Nitrogen triiodide is so unstable, it blows up violently at the touch of literally anything (Video)

If only chemistry were this interesting back in high school, we’d have stuck with the subject for a little longer. This video by scientists at the Royal Institution shows nitrogen triiodide, a highly unstable chemical so reactive that the slightest touch can set it off, even from a stray radioactive alpha particle. A feather, a mosquito, or a gust of air can also make it burst. And when it does explodes, it goes all the way, travelling at over 7,000 miles per hour!

Nitrogen triiodide (NI3) is a black powder, produced when iodine crystals are added to a solution of concentrated ammonia in water.
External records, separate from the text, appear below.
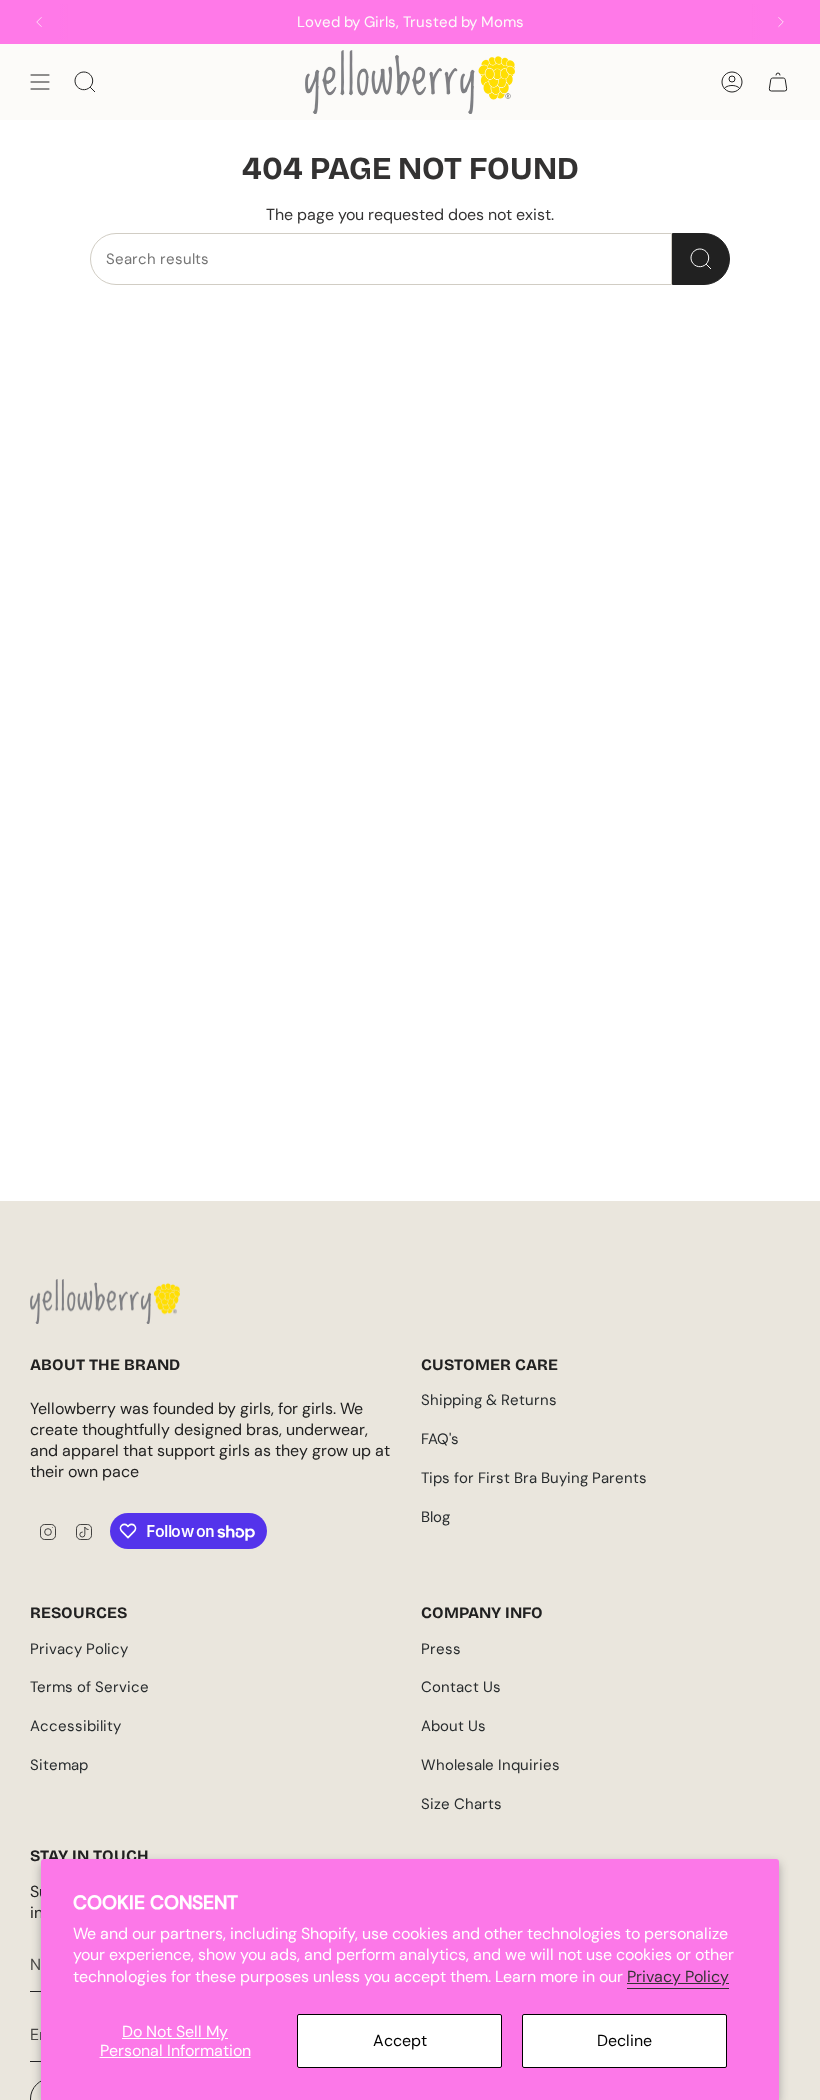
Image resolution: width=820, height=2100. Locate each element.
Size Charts (461, 1804)
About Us (453, 1726)
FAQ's (440, 1439)
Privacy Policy (678, 1976)
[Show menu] (40, 81)
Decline (624, 2040)
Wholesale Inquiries (490, 1765)
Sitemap (59, 1765)
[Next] (781, 22)
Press (441, 1649)
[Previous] (39, 22)
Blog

While the substance is wet, the water keeps it stable, but as the substance dries, it becomes wondrously unstable. The explosion results in a stunning purple plume of iodine gas and colorless nitrogen gas, the building blocks of our original molecule. “The triiodide molecules are falling to pieces and recombining into a different arrangement,” says RI. “And it’s this recombination that releases all of the energy.” The atoms are basically dancing their way through one of those painful “snowball” songs from a middle-school soirée. As energy is released in the reaction, more and more NI3 molecules follow suit, breaking apart and recombining. The chain reaction races through the substance so fast, your brain can only process it as a single, mighty blast.

Nitrogen triiodide has a small handful of uses: it’s used to kill microorganisms in flour and on melons; to clean out semiconductors; and as a fuel oxidizer. But for us dilettantes, this is the real use of this unstable chemical: awesome explosions, then breaking down the frames in slow-mo.

Of course, there’s the statutory warning: don’t try this at home, and all that.